In Amylase directory, set the database variables. rake db:schema:load RAILS_ENV=development rake db:schema:load RAILS_ENV=test
On local development machine, get the latest Amylase code base from git. Create branch for code changes.
Run below command line to restart web engine. touch tmp/restart.txt
Pow should be running. Make a symbolic link to your application: cd ~/.pow ln -s /path/to/myapp Example, ln -s /Users/nancywong/Documents/GreatVines/opt/amylase Application should be running at http://amylase.dev/
Install EB Command Line Interface (CLI) version 3 (http://docs.aws.amazon.com/elasticbeanstalk/latest/dg/eb-cli3-install.html) command line, pip install awsebcli
eb --version
Run initialization elastic beanstalk configuration on Amylase development directory. eb init Default region is us-west-2 : US West (Oregon).
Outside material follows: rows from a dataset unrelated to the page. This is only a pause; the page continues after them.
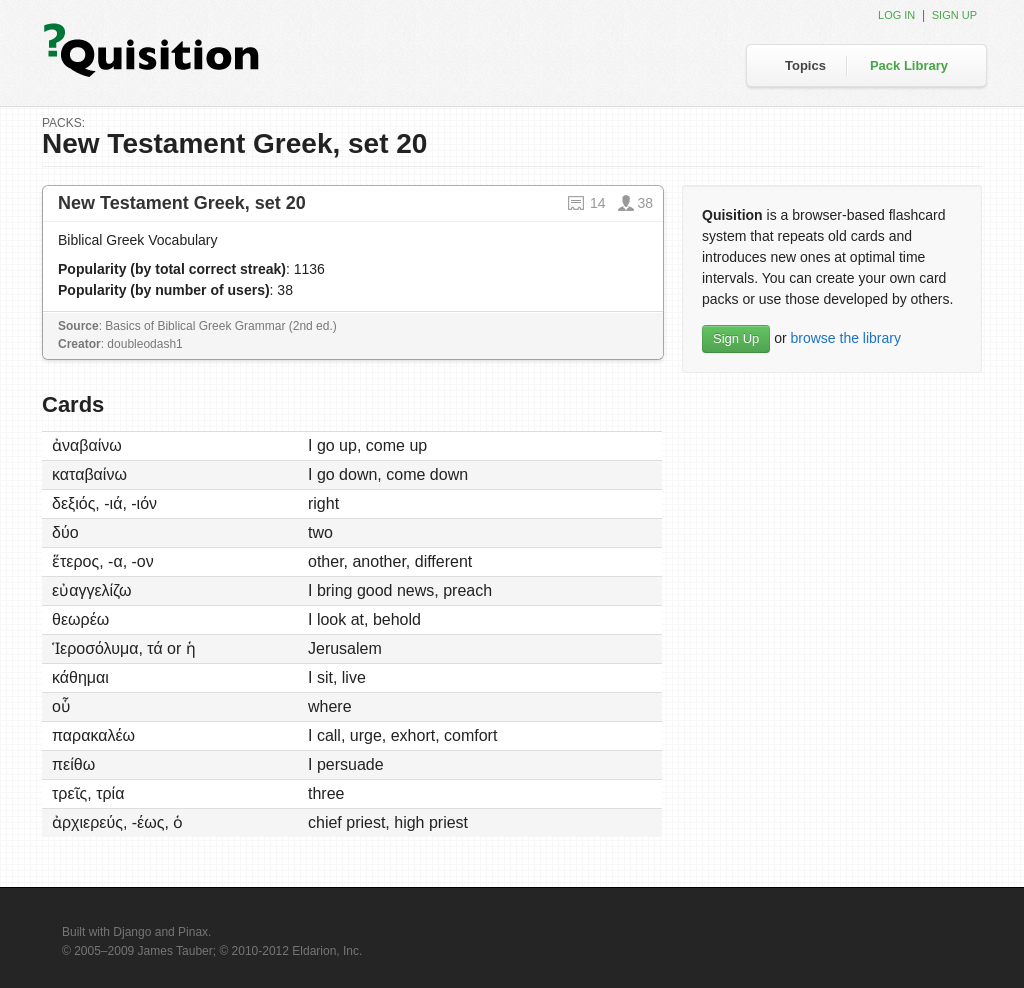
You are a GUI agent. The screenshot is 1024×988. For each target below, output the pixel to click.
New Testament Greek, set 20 (182, 203)
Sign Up (736, 338)
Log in (896, 15)
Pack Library (909, 65)
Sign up (954, 15)
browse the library (845, 338)
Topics (805, 65)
Deploy to default environment or specify environment for deployment. eb deploy eb deploy amylase-uat-1 This wraps up the local Amylase repository into a zip file and moves it to the AWS elastic beanstalk specified deploy environment.
Note, when moving to production, stop scheduler to make sure no jobs are running. Also, make sure changes are committed to git in order to deploy to AWS elastic beanstalk. After deployment, start scheduler.
- User logins
- Scaling - separate the scheduler, web server, and workers
- Launch generic worker instances (e.g., ones that can run Kettle jobs)
- Birst model upgrade and deployment job templates
- PaperTrail
- Mechanism for configuring job dependencies (e.g., job B only runs if job A runs successfully)
######Why the name?
Amylase is an enzyme used in the brewing process that converts long-chained starch molecules found in barley to simpler fermentable sugars. Amylase is also the name of this Rails project, which is designed to take a mix of sequences of job tasks and split them up into smaller work units. Ok, so it's really just a job scheduler, but it's a job scheduler with a cool name, right?